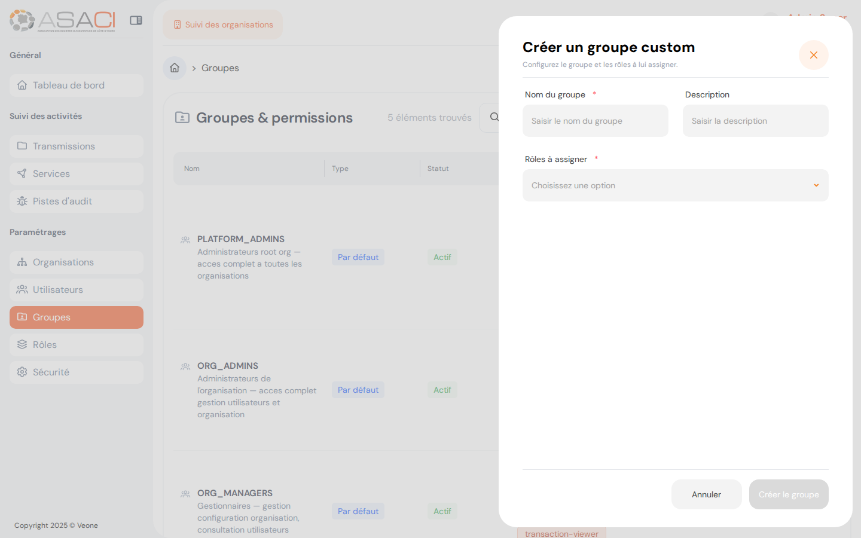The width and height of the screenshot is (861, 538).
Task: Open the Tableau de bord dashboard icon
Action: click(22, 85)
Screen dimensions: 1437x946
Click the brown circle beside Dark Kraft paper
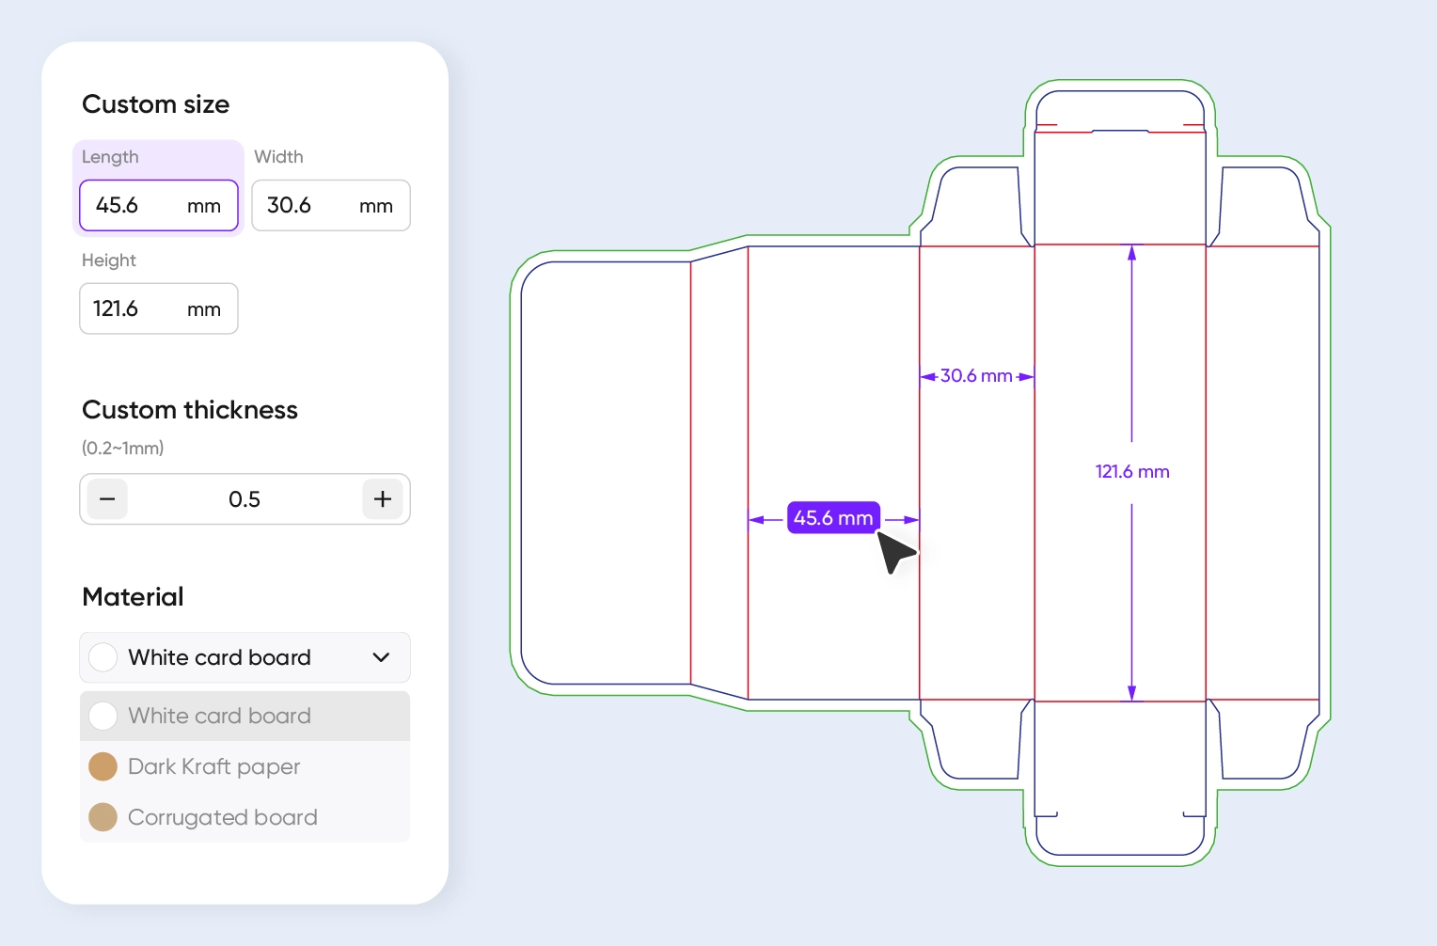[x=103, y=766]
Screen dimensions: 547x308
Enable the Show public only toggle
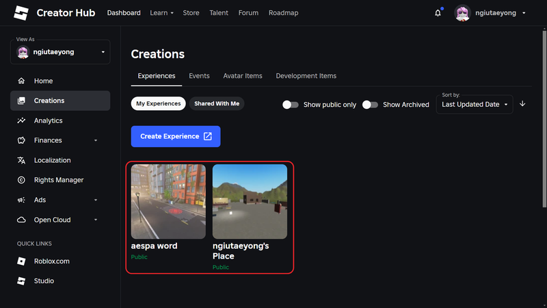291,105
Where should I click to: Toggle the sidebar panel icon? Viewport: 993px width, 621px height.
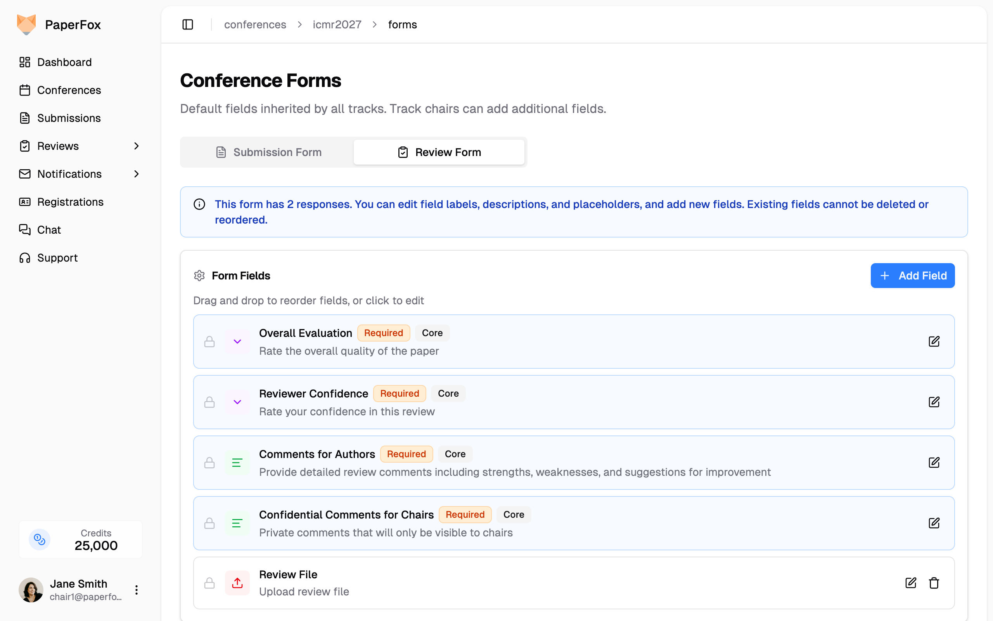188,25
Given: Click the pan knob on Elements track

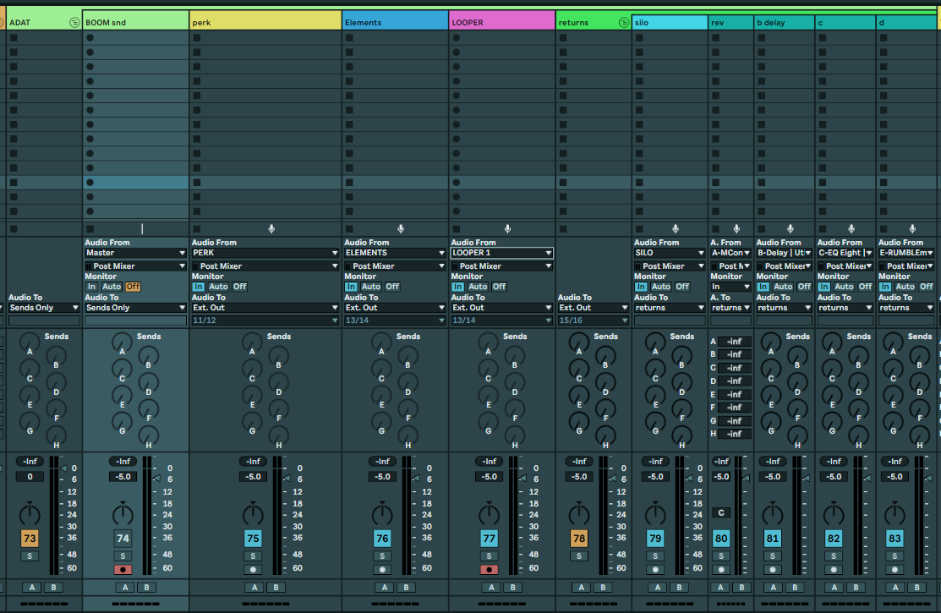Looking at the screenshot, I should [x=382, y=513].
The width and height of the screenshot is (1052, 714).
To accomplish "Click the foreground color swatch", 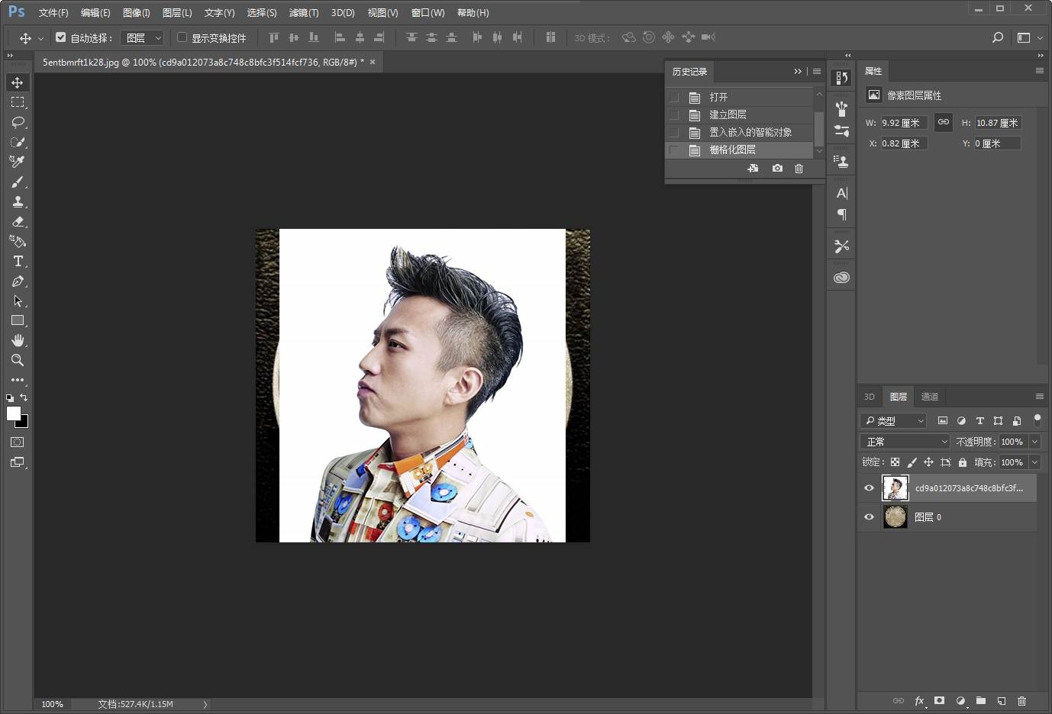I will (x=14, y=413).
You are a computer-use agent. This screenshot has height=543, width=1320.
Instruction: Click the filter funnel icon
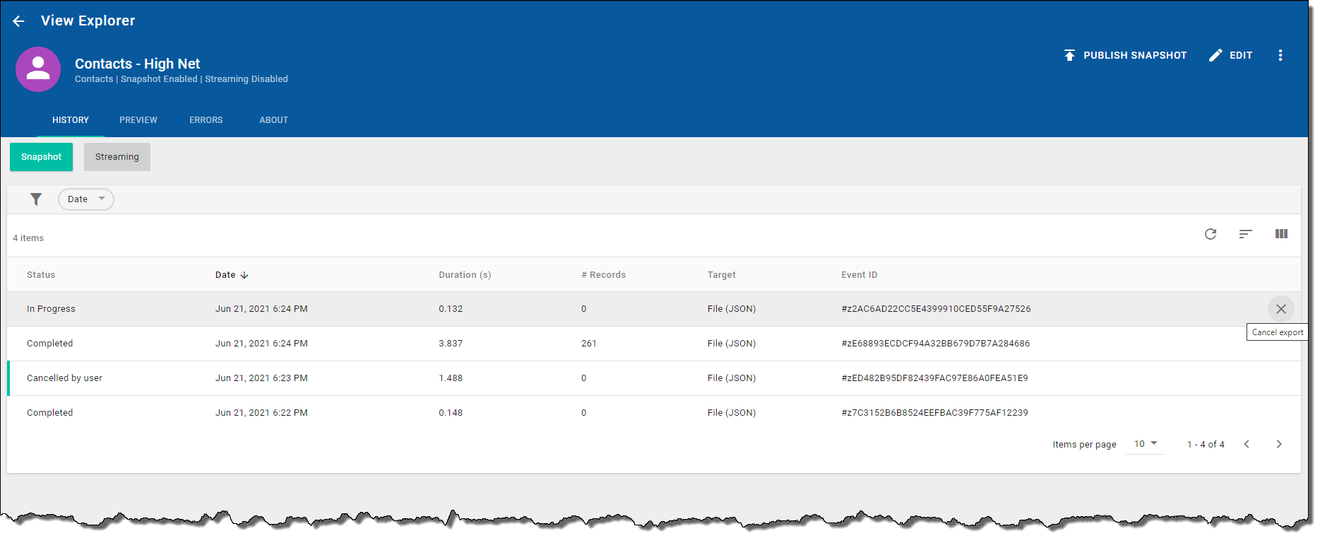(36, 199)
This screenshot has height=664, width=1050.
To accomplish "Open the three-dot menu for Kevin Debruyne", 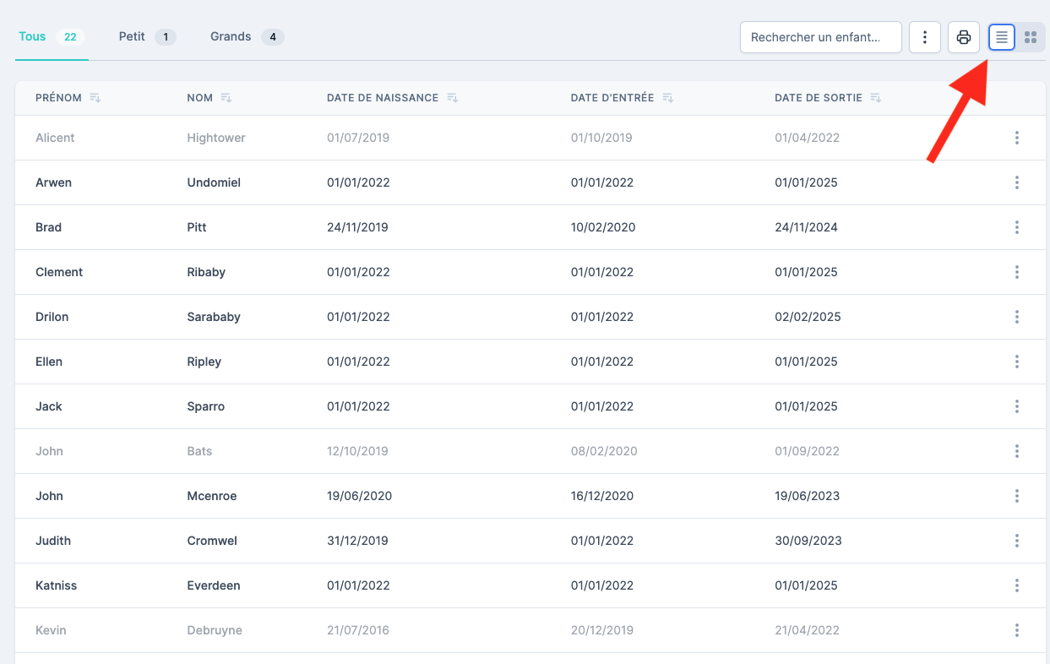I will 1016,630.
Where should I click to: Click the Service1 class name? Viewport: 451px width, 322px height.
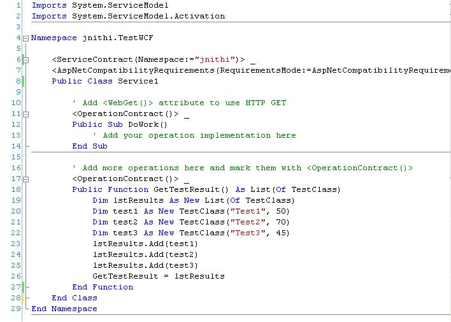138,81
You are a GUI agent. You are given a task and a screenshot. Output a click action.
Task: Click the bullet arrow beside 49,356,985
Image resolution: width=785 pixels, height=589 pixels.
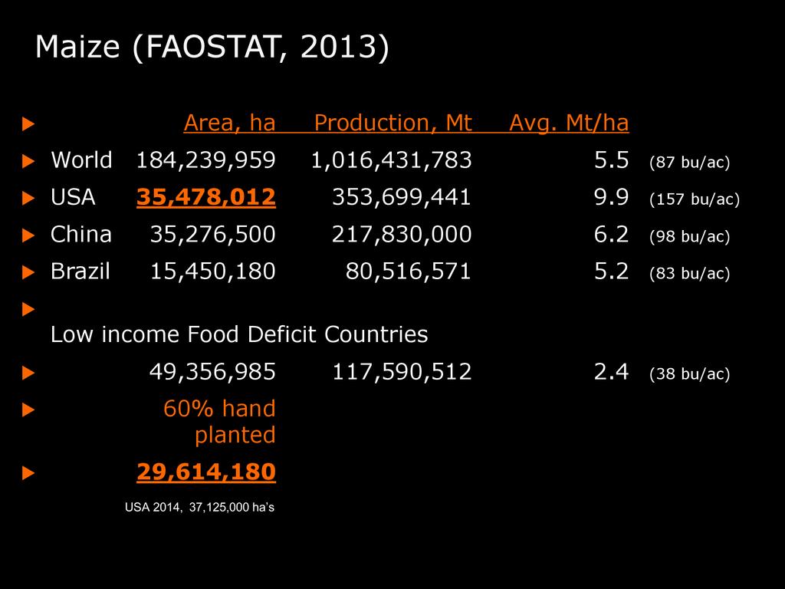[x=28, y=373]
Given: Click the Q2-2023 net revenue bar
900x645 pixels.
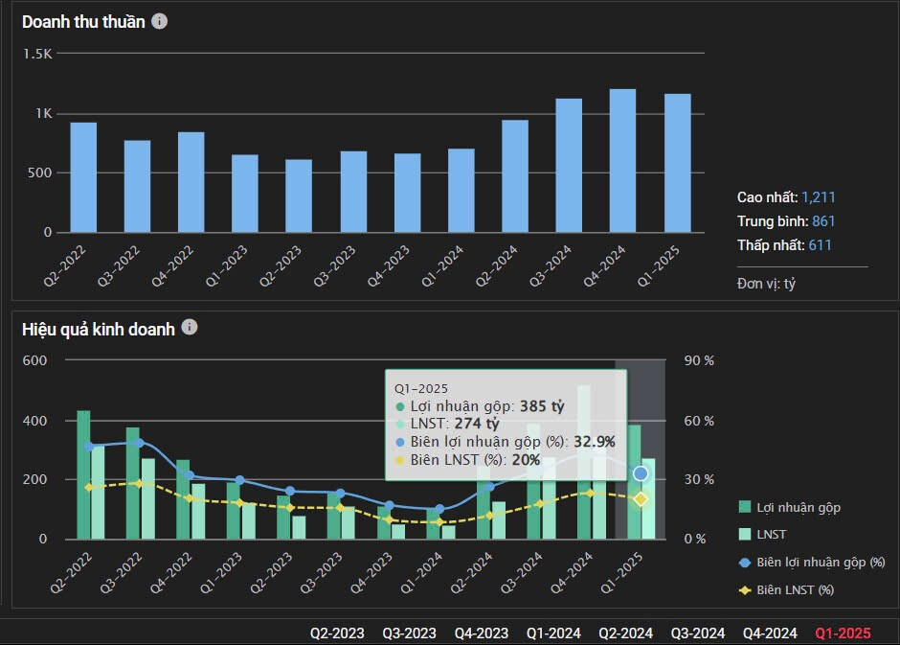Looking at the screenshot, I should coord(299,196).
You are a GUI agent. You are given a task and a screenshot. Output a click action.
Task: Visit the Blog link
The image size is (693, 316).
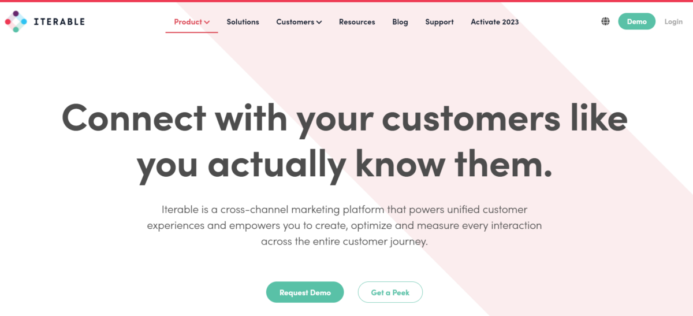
------
The word "This" is the filter: copy every line of the listing above that contains it.

**Answer**
You are a computer-use agent. This screenshot has height=543, width=1320.
This screenshot has height=664, width=1050.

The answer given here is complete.